If I've read Rudin correctly the definitions for limits and for continuity are
∀ϵ>0 ∃δ>0. 0 < d(x, p) < δ ⇒ d(f(x), q) < ϵ
∀ϵ>0 ∃δ>0. d(x, p) < δ ⇒ d(f(x), f(p)) < ϵ
I don't understand the significance of the missing "0 < " bit in the definition of continuity. The definition of continuity is equivalent to:
∀ϵ>0 ∃δ>0 both statements are true:
x ≠ p ∧ d(x, p) < δ ⇒ d(f(x), f(p)) < ϵ (1)
x = p ∧ d(x, p) < δ ⇒ d(f(x), f(p)) < ϵ (2)

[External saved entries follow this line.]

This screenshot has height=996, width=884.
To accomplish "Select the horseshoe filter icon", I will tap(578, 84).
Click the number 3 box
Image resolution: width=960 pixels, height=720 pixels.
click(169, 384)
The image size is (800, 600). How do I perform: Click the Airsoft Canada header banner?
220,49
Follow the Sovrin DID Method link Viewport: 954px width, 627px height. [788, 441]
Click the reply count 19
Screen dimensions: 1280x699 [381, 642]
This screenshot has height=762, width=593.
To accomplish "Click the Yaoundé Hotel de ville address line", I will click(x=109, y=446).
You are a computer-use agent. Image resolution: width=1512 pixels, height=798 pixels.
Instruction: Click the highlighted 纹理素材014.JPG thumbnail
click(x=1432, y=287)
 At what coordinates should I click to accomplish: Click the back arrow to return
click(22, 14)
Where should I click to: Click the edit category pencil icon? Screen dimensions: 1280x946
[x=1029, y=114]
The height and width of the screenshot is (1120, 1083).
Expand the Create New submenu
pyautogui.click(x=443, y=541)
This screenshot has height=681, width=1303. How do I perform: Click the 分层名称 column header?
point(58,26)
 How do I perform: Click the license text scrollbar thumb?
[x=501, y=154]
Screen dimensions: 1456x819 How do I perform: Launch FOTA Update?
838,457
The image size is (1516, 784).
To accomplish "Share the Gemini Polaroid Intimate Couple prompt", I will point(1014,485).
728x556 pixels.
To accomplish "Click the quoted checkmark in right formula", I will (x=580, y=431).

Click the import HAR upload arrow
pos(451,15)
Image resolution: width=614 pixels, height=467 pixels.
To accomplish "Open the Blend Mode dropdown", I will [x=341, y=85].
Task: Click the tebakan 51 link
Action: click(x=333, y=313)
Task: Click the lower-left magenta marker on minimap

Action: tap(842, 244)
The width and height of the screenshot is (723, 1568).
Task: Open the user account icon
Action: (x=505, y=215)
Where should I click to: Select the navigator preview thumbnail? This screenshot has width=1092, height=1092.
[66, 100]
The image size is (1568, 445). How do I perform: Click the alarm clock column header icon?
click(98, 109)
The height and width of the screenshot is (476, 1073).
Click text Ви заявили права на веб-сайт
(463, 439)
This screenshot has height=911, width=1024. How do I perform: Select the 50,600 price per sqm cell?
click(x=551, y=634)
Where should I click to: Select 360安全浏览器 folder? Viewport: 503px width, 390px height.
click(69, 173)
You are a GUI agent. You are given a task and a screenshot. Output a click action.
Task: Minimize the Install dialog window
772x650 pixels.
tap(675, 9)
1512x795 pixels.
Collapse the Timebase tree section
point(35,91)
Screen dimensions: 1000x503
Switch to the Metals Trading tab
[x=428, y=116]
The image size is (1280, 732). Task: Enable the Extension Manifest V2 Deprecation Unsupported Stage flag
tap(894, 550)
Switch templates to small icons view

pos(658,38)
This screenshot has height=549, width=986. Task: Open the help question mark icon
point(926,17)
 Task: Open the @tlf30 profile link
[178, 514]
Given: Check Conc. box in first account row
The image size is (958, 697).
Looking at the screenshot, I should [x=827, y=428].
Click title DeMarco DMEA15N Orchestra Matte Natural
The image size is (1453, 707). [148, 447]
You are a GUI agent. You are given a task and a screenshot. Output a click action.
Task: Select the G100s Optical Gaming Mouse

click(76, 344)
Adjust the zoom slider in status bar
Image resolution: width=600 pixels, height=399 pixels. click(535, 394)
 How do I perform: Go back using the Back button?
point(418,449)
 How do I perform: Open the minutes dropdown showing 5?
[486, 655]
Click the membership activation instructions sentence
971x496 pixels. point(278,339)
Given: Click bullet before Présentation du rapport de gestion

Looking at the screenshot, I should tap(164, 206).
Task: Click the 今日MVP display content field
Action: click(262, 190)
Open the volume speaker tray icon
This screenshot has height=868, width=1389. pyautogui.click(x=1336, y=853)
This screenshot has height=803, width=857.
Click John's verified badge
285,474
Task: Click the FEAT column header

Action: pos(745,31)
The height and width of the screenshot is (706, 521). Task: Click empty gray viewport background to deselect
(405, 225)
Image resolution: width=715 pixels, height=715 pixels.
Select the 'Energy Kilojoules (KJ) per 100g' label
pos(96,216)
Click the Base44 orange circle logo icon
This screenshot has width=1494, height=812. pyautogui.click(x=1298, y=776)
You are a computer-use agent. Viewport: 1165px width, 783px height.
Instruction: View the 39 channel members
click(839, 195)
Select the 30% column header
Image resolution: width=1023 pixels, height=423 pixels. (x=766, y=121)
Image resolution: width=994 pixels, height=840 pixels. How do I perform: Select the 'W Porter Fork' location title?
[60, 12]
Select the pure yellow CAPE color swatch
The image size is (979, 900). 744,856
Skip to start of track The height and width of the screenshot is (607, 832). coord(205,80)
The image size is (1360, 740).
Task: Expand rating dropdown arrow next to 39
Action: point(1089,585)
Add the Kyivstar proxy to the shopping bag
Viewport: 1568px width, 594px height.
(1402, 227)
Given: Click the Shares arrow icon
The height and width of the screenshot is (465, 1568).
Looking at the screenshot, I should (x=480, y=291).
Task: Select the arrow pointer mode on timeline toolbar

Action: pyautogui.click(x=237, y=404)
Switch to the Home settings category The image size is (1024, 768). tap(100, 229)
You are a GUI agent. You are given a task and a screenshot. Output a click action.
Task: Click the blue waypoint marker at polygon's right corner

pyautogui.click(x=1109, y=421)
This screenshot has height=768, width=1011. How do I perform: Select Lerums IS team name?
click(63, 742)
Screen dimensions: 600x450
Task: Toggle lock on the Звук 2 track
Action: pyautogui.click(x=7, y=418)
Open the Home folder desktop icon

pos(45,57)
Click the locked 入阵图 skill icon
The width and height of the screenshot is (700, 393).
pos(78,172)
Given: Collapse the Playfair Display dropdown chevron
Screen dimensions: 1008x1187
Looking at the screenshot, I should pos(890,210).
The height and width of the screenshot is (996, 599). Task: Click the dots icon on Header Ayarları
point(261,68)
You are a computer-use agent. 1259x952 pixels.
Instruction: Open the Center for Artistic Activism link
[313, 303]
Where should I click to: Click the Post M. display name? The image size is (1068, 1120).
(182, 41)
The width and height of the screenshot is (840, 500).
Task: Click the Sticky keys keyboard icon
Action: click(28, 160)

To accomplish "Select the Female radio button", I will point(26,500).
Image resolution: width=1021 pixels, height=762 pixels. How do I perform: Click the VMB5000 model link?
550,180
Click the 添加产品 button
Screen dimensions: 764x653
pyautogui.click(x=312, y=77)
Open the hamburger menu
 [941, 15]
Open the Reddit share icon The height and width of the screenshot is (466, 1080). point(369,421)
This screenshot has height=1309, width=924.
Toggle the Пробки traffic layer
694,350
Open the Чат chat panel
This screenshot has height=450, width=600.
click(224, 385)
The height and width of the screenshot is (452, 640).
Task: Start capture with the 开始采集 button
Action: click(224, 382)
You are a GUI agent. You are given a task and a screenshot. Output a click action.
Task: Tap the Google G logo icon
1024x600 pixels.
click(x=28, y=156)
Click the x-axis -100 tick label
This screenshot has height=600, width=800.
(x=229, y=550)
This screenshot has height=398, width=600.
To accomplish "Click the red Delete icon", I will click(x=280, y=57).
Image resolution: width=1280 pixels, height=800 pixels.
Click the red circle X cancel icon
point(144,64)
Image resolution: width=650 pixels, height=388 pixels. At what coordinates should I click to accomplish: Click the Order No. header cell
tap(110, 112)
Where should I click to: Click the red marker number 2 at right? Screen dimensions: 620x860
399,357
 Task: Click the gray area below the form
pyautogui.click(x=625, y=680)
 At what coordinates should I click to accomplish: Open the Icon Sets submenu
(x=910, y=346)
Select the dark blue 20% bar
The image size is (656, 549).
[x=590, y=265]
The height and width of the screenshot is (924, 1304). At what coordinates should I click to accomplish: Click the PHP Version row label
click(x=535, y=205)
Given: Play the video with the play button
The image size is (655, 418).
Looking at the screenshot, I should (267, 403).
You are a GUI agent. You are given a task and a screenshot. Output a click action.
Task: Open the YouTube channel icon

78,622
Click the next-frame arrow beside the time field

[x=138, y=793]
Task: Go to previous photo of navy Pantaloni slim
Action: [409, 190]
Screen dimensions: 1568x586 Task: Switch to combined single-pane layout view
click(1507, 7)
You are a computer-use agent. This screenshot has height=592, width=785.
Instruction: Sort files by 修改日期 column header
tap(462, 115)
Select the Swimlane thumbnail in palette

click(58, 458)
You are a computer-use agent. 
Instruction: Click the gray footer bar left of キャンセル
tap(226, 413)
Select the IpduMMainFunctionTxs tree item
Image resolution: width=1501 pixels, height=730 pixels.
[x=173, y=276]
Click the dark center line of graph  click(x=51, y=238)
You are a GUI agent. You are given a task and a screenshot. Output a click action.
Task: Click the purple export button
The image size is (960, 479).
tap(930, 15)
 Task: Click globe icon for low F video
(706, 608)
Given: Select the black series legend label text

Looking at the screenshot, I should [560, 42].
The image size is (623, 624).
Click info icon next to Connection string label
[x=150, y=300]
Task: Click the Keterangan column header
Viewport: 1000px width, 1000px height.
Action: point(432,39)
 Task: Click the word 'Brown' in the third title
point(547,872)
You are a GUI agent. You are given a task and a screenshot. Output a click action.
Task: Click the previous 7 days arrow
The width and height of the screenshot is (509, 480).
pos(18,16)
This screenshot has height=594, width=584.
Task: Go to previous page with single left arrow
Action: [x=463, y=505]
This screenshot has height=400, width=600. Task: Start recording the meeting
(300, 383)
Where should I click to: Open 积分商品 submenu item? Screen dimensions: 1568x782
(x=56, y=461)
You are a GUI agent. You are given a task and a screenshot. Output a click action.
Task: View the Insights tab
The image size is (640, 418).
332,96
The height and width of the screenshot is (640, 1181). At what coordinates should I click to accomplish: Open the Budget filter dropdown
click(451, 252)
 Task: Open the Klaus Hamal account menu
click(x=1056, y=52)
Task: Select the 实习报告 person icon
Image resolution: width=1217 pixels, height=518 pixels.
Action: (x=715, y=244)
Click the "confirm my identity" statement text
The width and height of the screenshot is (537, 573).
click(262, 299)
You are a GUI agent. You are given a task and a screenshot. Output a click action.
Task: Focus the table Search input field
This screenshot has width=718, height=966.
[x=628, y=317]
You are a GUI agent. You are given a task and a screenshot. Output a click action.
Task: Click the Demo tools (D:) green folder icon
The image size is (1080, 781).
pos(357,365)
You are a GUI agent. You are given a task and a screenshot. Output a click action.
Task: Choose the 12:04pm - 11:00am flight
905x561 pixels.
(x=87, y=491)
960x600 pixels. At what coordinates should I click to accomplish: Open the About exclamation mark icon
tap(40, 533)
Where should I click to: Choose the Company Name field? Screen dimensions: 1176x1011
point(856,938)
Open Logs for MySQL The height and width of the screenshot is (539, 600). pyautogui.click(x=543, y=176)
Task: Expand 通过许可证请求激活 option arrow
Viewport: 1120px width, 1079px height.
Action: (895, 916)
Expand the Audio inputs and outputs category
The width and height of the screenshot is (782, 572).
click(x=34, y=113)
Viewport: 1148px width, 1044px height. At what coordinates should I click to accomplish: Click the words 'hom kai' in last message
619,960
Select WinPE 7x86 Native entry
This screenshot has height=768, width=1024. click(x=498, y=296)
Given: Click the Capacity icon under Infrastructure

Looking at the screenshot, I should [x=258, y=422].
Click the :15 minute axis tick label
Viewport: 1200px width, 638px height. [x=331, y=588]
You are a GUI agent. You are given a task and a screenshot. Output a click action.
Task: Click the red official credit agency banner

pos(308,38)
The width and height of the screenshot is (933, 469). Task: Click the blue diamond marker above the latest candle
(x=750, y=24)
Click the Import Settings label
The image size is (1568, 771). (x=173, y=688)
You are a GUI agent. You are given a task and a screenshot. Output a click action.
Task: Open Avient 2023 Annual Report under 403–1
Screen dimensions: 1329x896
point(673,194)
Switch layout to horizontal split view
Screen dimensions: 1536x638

and statement (1) is equivalent to the following statements
(1) ⇔ 0 < d(x, p) ∧ d(x, p) < δ ⇒ d(f(x), f(p)) < ϵ
⇔ 0 < d(x, p) < δ ⇒ d(f(x), f(p)) < ϵ
and statement (2) is equivalent to the following statements:
(2) ⇔ x = p ∧ 0 < δ ⇒ 0 < ϵ
⇔ x = p ∧ ⊤ ⇒ ⊤
⇔ x = p ⇒ ⊤
⇔ ⊤
We find then that the definition of continuity is equivalent to
∀ϵ>0 ∃δ>0 both statements are true:
0 < d(x, p) < δ ⇒ d(f(x), f(p)) < ϵ
⊤
which is of course equivalent to
∀ϵ>0 ∃δ>0. 0 < d(x, p) < δ ⇒ d(f(x), p(q)) < ϵ (⋆)
which is equivalent to
f(x) → f(p) as x → p
And so the definition Rudin gives is equivalent to
f(x) is continuous at p iff f(x)→f(p) as x → p
Am I missing something?
One thought; is theorem 4.6 there simply because of this wierd behaviour of limits; If p is an isolated point then f(x) → L as x → p for every possible value of L! And so if you use (⋆) as the definition of continuity and aren't careful you might end up wrongly stating that:
Let p be an isolated point, we know that f(x) → L as x → p, and also that L ≠ f(p), therefore f(x) is not continuous at p.
But that error stems not from any problem with (⋆), rather it stems from us wrongly thinking that a function can have only one limit at a point when in these weird cases it can have multiple.